Slashdot Mirror

← Back to Stories (view on slashdot.org)

OpenSSL Timing Attack Can Intercept Private Keys

Posted by Unknown on from the if-you-have-a-very-precise-watch dept.

Trailrunner7 writes "Remote timing attacks have been a problem for cryptosystems for more than 20 years. A new paper shows that such attacks are still practical ... The researchers, Billy Bob Brumley and Nicola Tuveri of Aalto University School of Science, focused their efforts on OpenSSL's implementation of the elliptic curve digital signature algorithm, and they were able to develop an attack that allowed them to steal the private key of an OpenSSL server."

2 of 31 comments (clear)

  1. No one uses ECDSA certificates. by Mysteray · · Score: 4, Informative

    The EFF's SSL observatory project found a handful of them on servers on the internet, but none of them actually rooted to a well known CA.

  2. Re:OpenSSH is not vulnerable by dmiller · · Score: 4, Informative

    No, it is not vulnerable to this attack.
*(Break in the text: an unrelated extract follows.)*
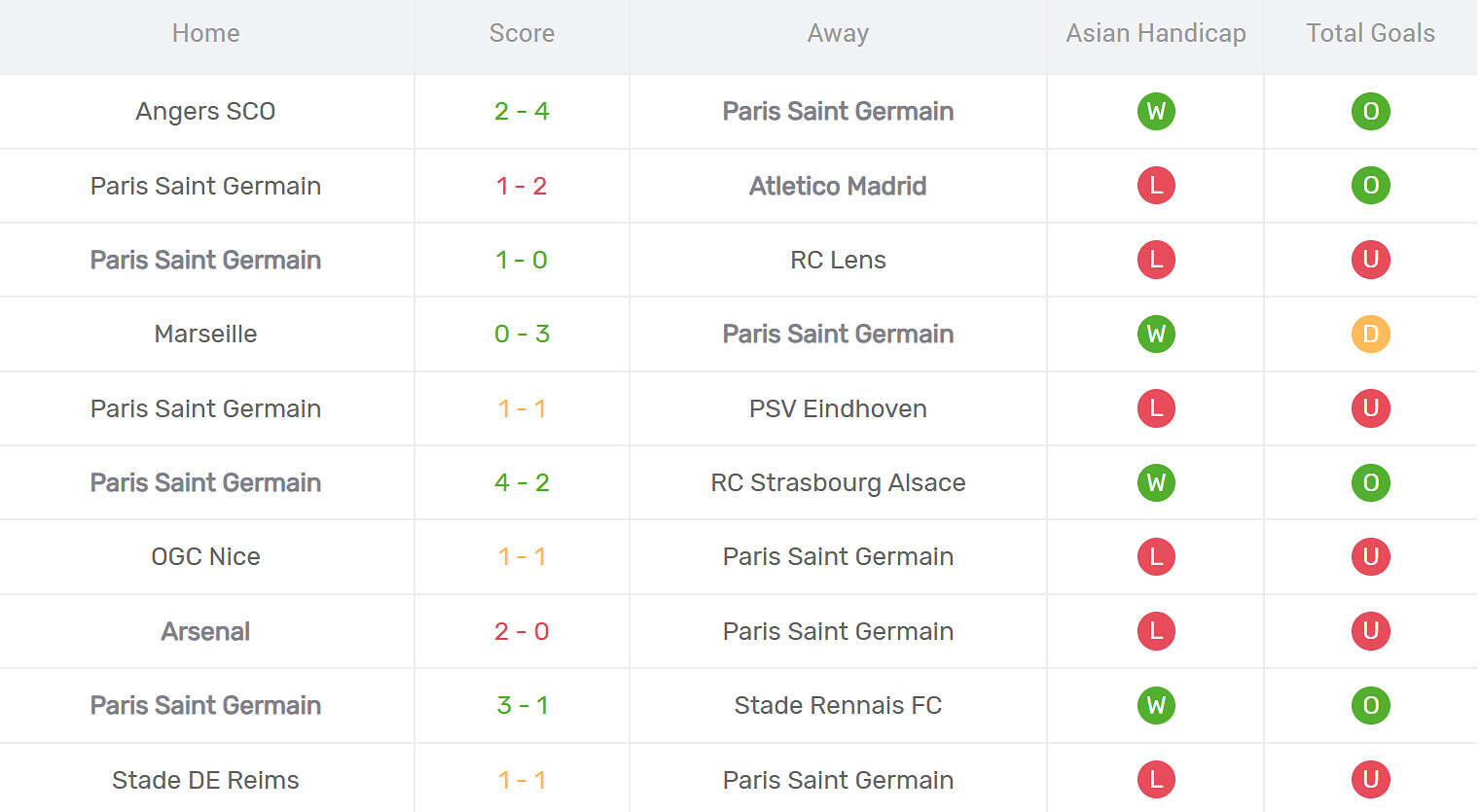Open the RC Strasbourg Alsace team link
The width and height of the screenshot is (1480, 812).
[838, 482]

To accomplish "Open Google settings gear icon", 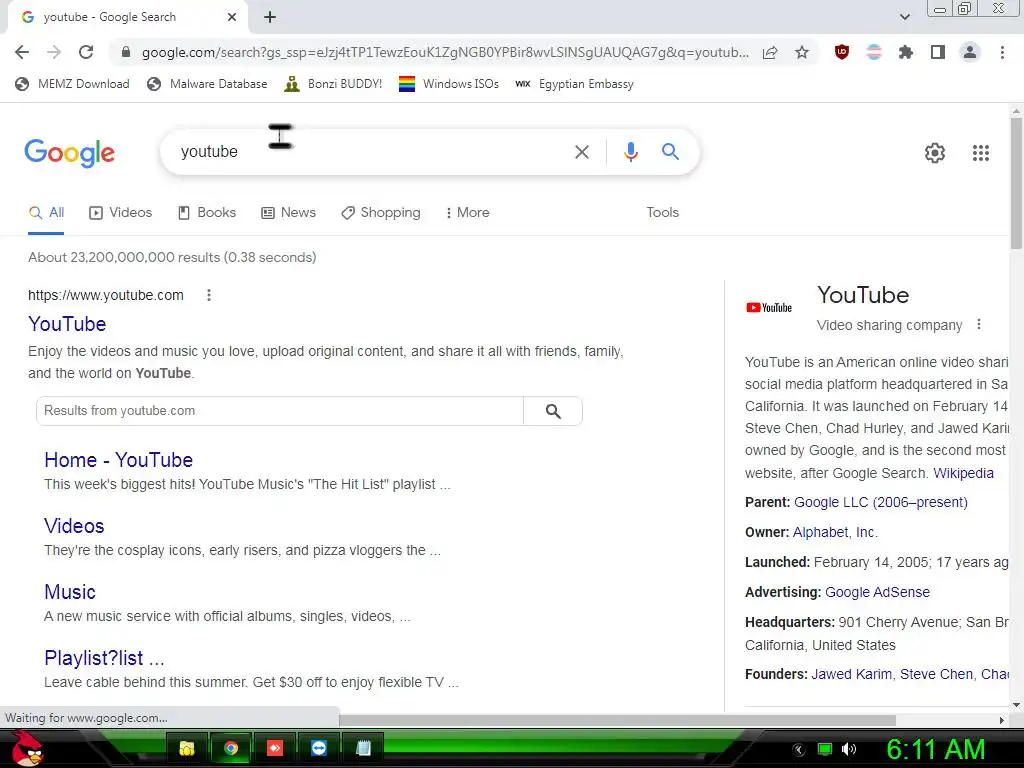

The Brumley/Tuveri paper describes a timing leak in a specific algorithm that is only used for elliptic curve crypto over binary/GF(2m) fields. OpenSSH uses ECC over prime fields that use different algorithms that have no known timing leaks. A result against ECC using prime fields would be more difficult because the curve point components are integers and so can use well-tested modular arithmetic code.